I was very disappointed by the columns concerning Rush in the September 10 issue of The Tech. William Damazer’s opinion article was particularly insulting. Freshmen at MIT do not show commitment to their fraternity through hazing. MIT has a strict no-hazing policy to which the fraternities adhere, and to suggest otherwise without evidence is irresponsible. I also find William’s use of the phrase “cheap booze and women” unprofessional and unacceptable. One of the reasons rush is dry is so that alcohol is not a factor in a freshman’s decision, and in any case it’s not any harder to get alcohol on campus than it is at a fraternity. I am particularly appalled at the second half of the phrase, though. The women who spend time at my fraternity are our close friends; we respect and care about them a great deal. They are intelligent and self-empowered, and to suggest that they are here only to be some kind of sexual incentive for freshmen is deeply offensive to them, to the fraternity system, and to me personally. I think we are all owed an apology.
Where William’s article was insulting, Ryan Normandin’s has subtler problems. Steve Howland did a good job rebutting many of Ryan’s misinformed claims, but I would like to rebut a few more. Ryan dislikes the fact that it is easy to switch dorms, but difficult to switch fraternities. As fraternity members understand, it should not be easy to leave a fraternity. You have your dorm-mates for at most four years. You have your fraternity brothers for life. Pledging a fraternity is not a decision to make lightly, and the fact that it is “uncomfortable” to de-pledge reflects this.
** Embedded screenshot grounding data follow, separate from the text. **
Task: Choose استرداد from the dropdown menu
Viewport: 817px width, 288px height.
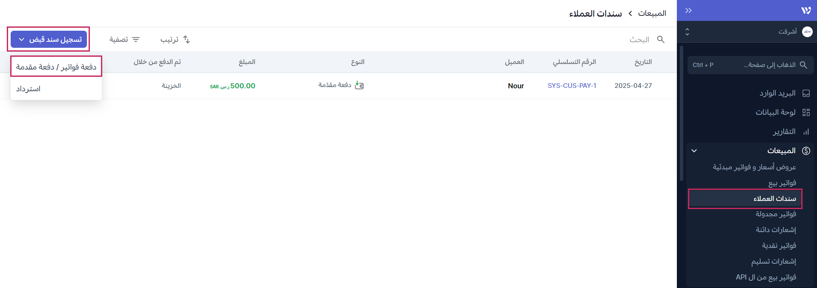Action: click(29, 89)
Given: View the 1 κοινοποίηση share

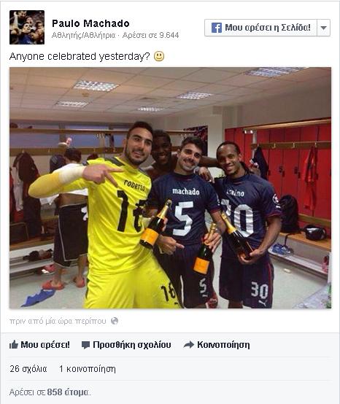Looking at the screenshot, I should (x=88, y=369).
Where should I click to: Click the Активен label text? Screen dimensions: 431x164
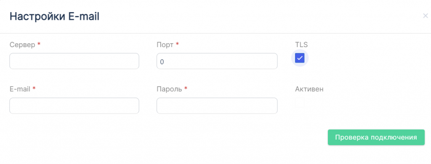309,89
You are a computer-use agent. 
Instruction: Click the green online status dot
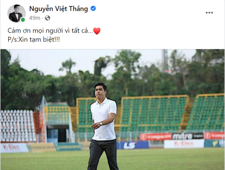(23, 20)
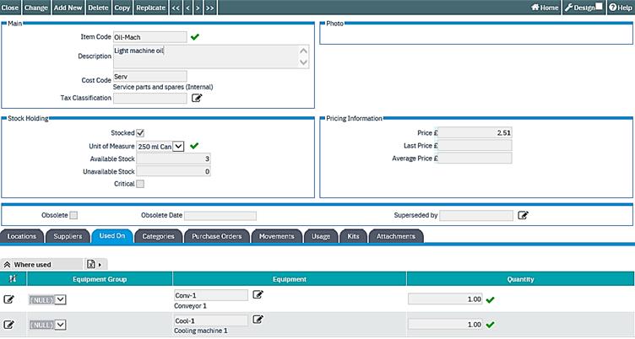
Task: Open Equipment Group dropdown for Conveyor 1 row
Action: click(60, 299)
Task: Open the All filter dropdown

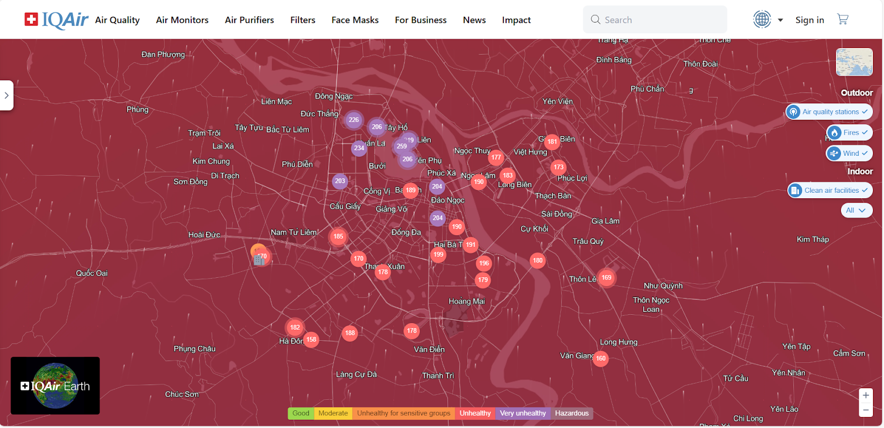Action: (856, 210)
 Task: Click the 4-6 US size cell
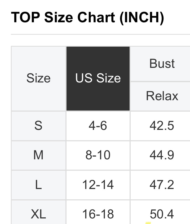click(98, 126)
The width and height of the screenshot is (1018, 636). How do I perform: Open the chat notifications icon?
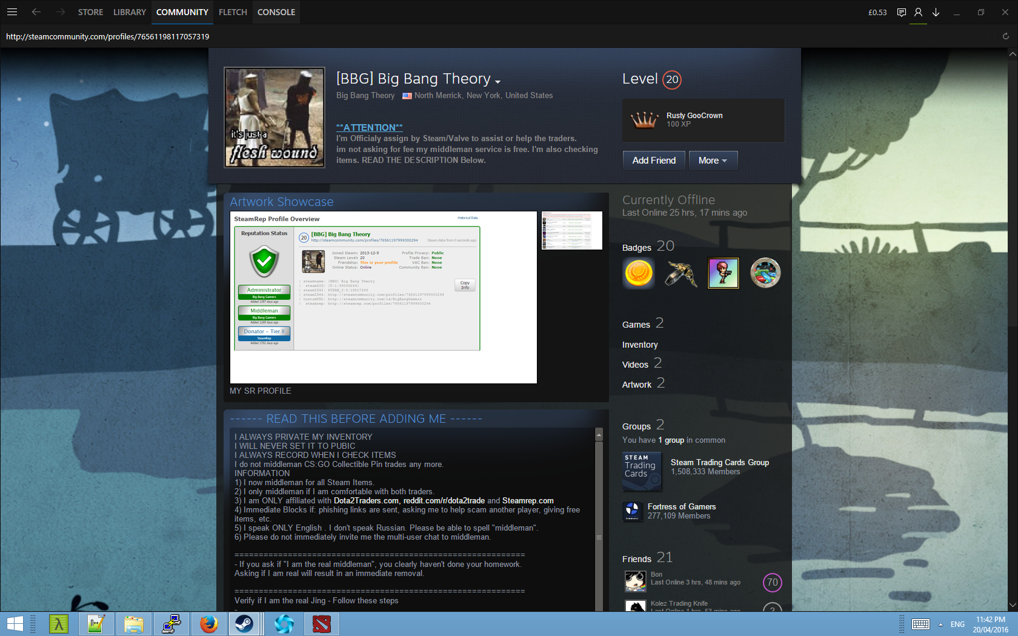(901, 12)
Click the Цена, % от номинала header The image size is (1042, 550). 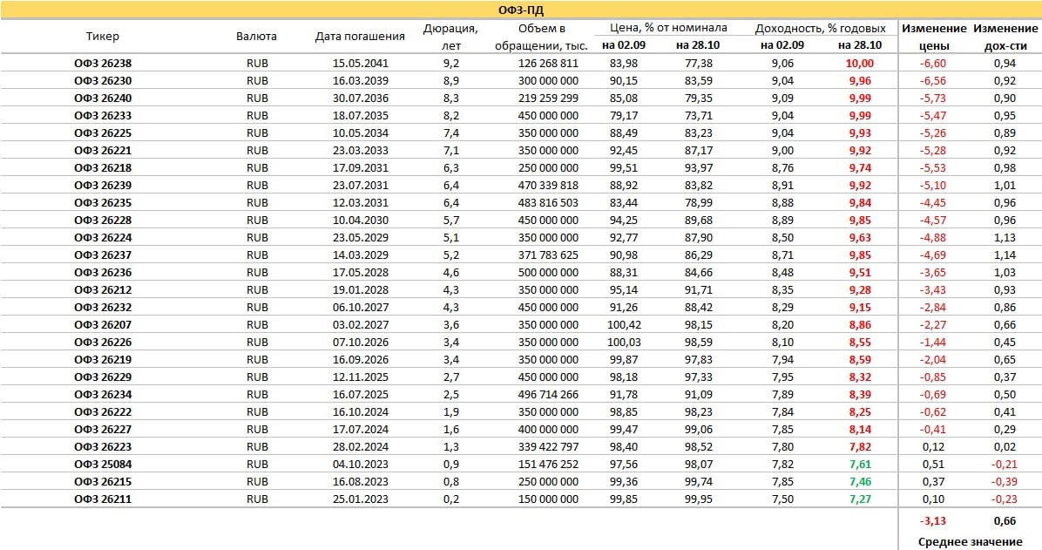pyautogui.click(x=668, y=28)
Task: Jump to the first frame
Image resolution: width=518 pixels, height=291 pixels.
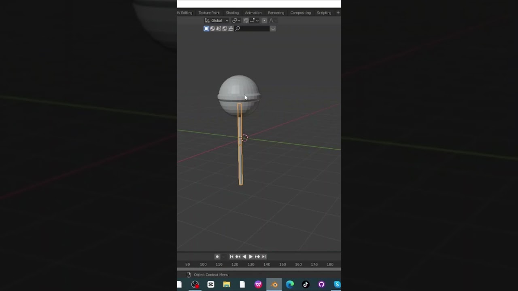Action: [x=231, y=257]
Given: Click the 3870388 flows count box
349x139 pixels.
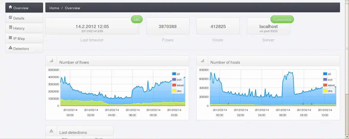Looking at the screenshot, I should click(x=168, y=26).
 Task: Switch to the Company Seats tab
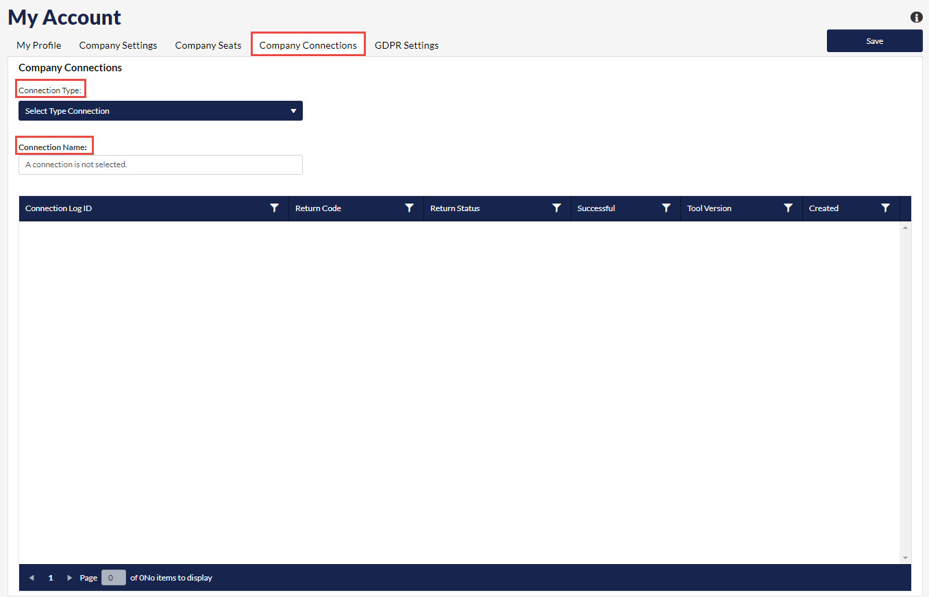[x=208, y=45]
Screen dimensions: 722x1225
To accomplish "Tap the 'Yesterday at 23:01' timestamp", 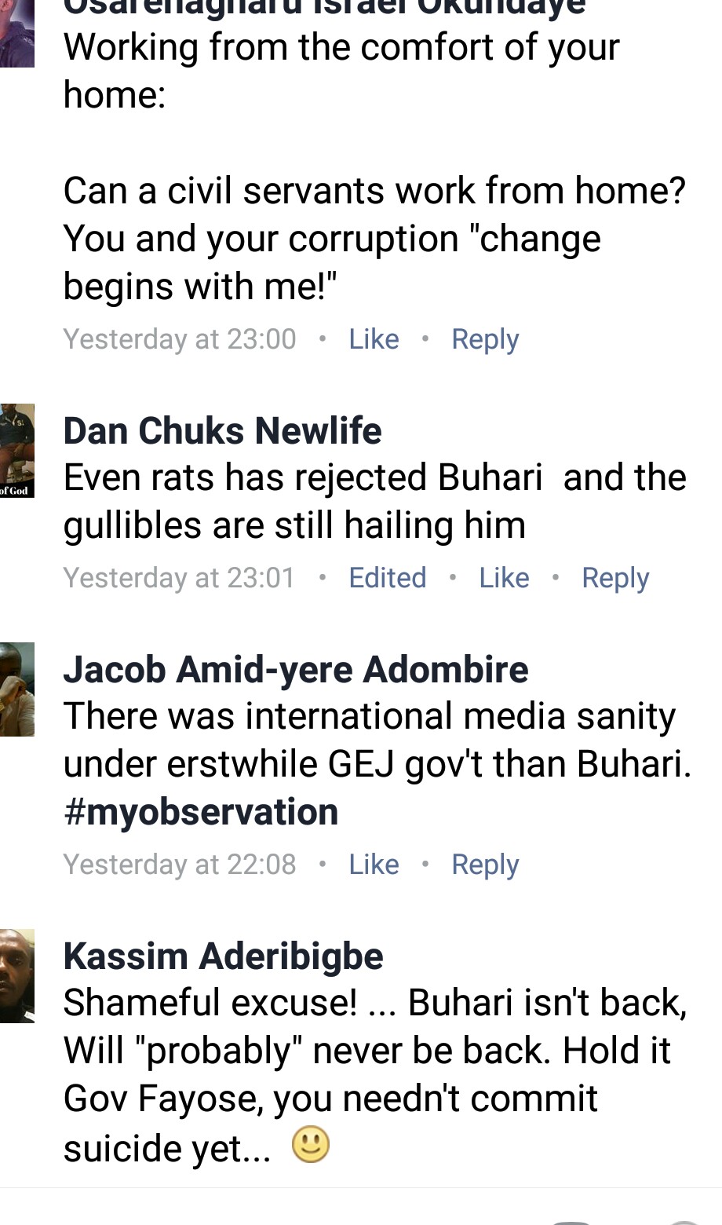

Analogously, it’s “uncomfortable” to break up with a significant other, but that hasn’t stopped many of my friends from dating.
Ryan suggests that freshmen should wait a year before deciding whether or not to pledge. While this seems like a reasonable idea on the surface, any fraternity member who has seen a freshman promise to reconsider in a semester or a year knows that it almost never happens. There are two big reasons for this. First, MIT freshmen are very busy after Rush, so it would be both inconvenient and awkward to scout out fraternities during the school year. Without Rush to provide a social context in which a conversation about fraternity life can take place, very few freshmen would ever do what Ryan suggests. Second, MIT freshmen naturally become attached to their living groups. After a semester of a comfortable and enjoyable life in the dorms, even fewer freshmen would ever consider leaving for a fraternity, not because fraternity life is less comfortable and enjoyable, but because they haven’t had a semester to experience it.
If the freshman class decides to seriously follow Ryan’s proposal, the inevitable result would be that hardly any freshmen enter the fraternity system. Ryan knows as well as any other MIT student that this benefits nobody — there are not enough places in the dorms for every student, so if MIT is to continue to promise housing for every student, it is essential that freshmen enter fraternities at the normal rate. So the proposal as it stands is untenable. While I might be willing to discuss the possibility that rush shouldn’t take place at the beginning of freshman year, this is a different conversation to have at a different time.
Rush and the fraternity system are far from perfect, but they deserve much more credit than they have been given in this issue. Labeling an article “opinion” does not excuse a writer from providing evidence supporting those opinions. I hope that The Tech will hold its opinion articles to higher standards in the future and that its writers will all think twice before insulting an appreciable fraction of the MIT population that they don’t know.
Qiaochu Yuan ’12 is a member of Theta Xi.